Reproduce the lines of the records starting with the line that contains "Open the two faces close-up thumbnail" and continuing through the end of the records.

──────── PROVIDED RECORDS ────────

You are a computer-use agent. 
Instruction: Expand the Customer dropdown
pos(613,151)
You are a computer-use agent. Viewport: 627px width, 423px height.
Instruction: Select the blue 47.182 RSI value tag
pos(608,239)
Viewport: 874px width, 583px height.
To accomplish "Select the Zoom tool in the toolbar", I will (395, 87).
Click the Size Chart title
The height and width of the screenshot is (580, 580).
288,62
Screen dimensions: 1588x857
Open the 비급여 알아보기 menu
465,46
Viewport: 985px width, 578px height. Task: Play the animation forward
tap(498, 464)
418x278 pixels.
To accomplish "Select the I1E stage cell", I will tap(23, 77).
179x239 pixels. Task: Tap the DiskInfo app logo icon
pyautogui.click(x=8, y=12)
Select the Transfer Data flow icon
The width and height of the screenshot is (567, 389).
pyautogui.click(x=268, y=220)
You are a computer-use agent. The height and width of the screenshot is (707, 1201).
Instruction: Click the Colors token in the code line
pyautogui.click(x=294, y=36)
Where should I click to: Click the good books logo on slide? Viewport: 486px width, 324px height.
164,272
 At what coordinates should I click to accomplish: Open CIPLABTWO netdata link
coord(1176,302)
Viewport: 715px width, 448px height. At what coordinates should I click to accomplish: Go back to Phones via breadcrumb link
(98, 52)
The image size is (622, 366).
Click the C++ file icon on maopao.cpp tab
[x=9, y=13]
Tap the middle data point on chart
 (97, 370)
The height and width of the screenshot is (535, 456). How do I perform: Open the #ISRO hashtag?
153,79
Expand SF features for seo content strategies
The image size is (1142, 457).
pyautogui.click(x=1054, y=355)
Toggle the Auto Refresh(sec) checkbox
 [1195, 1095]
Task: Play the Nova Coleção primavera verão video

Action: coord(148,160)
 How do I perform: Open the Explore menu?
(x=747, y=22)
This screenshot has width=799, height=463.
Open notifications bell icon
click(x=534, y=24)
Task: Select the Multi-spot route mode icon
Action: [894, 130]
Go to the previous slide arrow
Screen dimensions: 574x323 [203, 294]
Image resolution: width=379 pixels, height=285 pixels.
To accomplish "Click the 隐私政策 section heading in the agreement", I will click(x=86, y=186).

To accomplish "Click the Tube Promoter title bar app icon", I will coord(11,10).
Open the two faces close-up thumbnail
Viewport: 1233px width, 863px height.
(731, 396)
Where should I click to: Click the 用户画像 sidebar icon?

────────

*RESULT OF THIS EXERCISE*.
Open the two faces close-up thumbnail
Viewport: 1233px width, 863px height.
(731, 396)
Where should I click to: Click the 用户画像 sidebar icon?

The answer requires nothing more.